» AIM OF THE EXERCISE:
Your task is to copy every line of the entries that contains "dimensions".
★ ★ ★ ★ ★
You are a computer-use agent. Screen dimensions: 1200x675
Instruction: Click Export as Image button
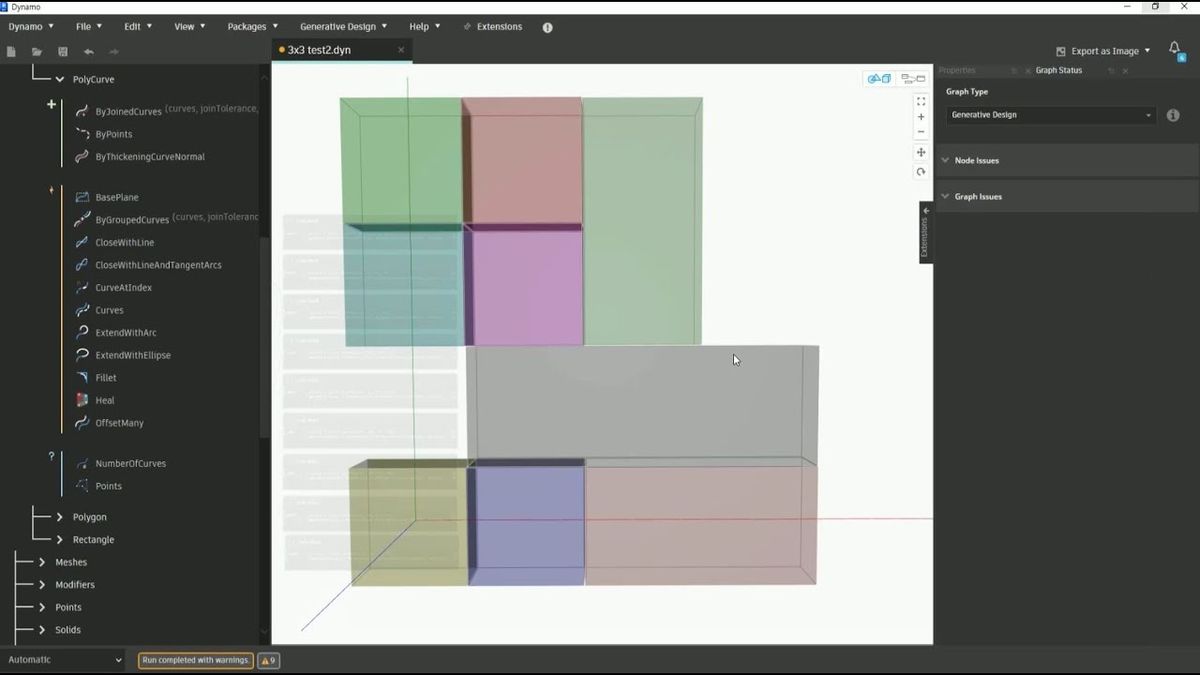pos(1104,51)

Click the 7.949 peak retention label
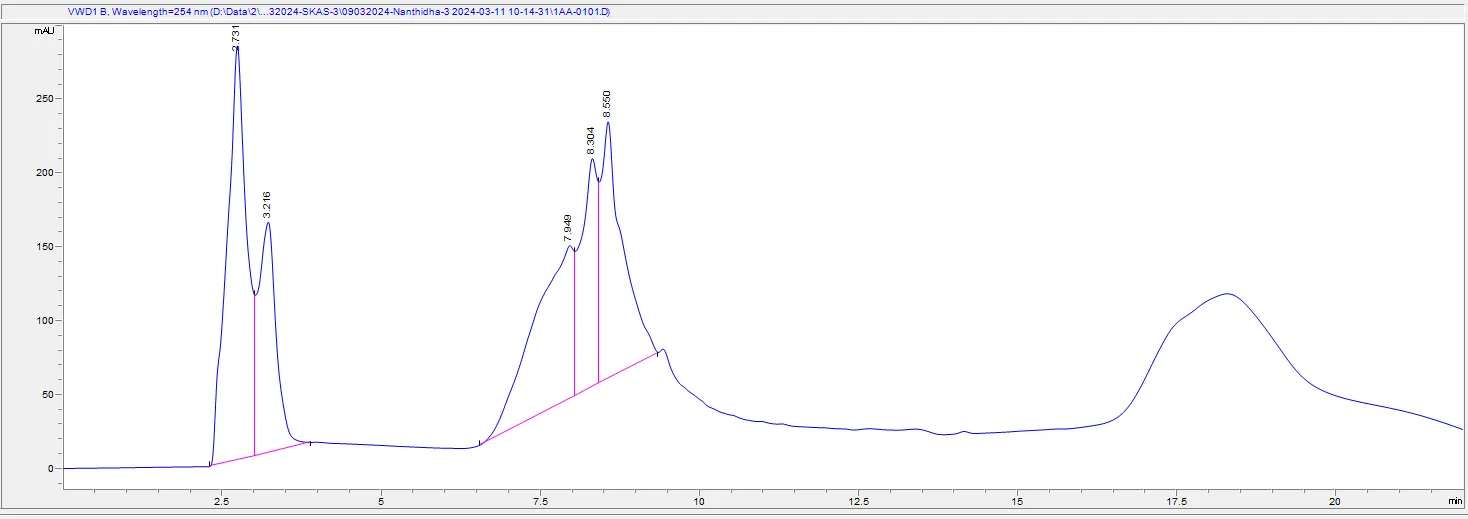568,228
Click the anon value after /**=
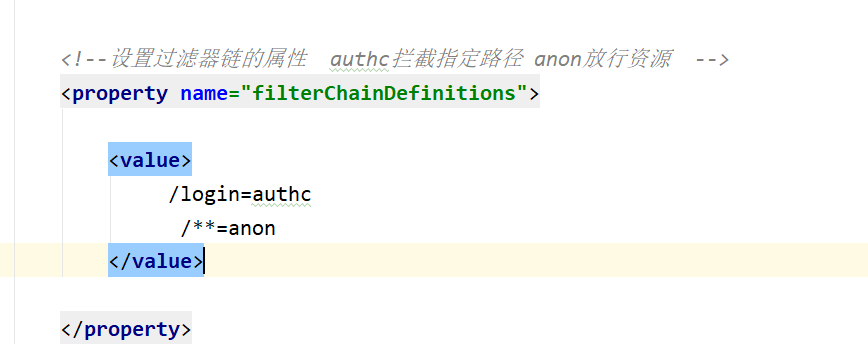The width and height of the screenshot is (868, 361). (252, 228)
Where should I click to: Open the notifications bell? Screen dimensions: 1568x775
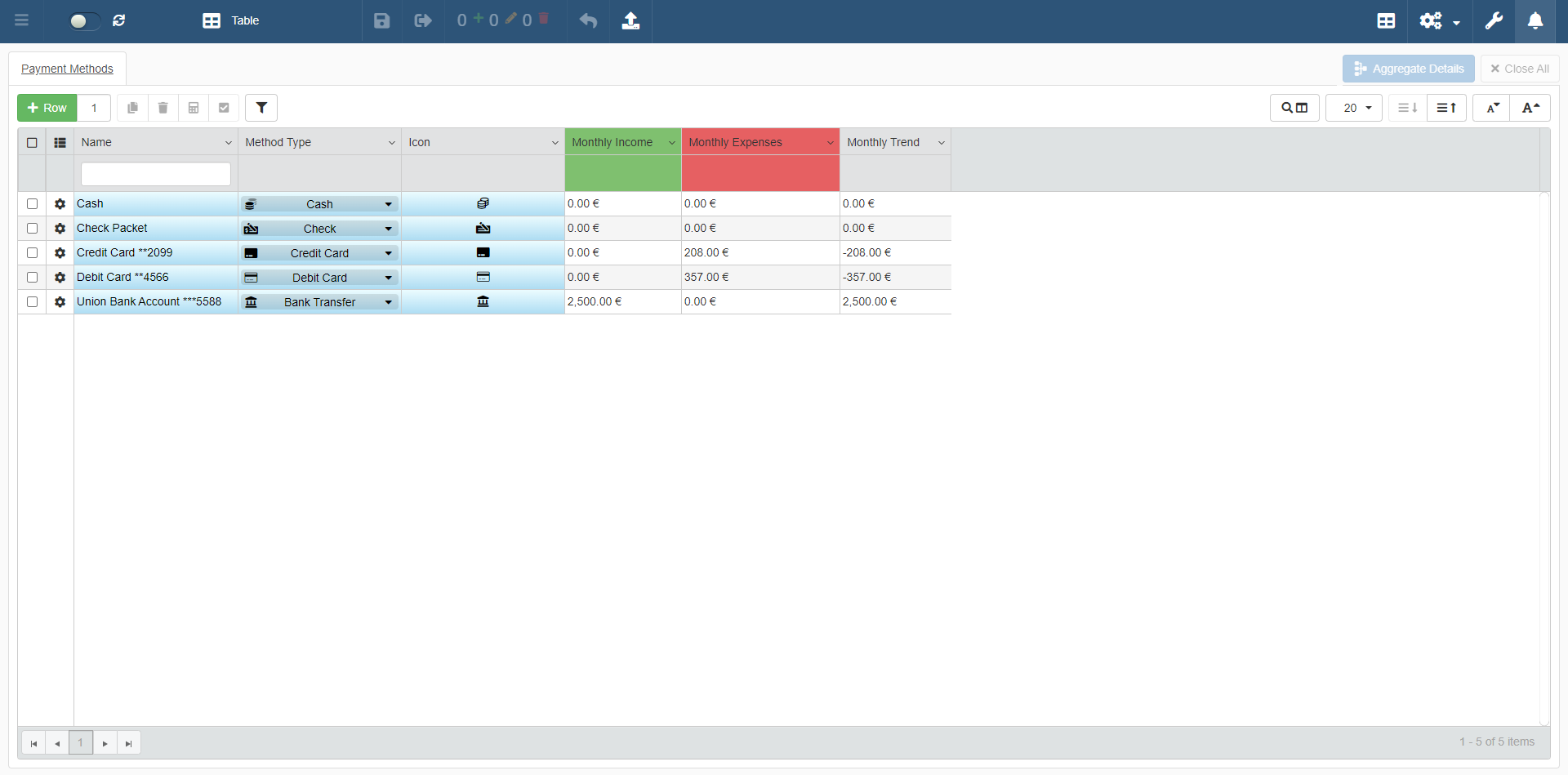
★ ★ ★ ★ ★
» RESULT FOR THIS TASK:
You are a computer-use agent. Screen dimensions: 1200x675
Where should I click to: Open the notifications bell? Screen dimensions: 1568x775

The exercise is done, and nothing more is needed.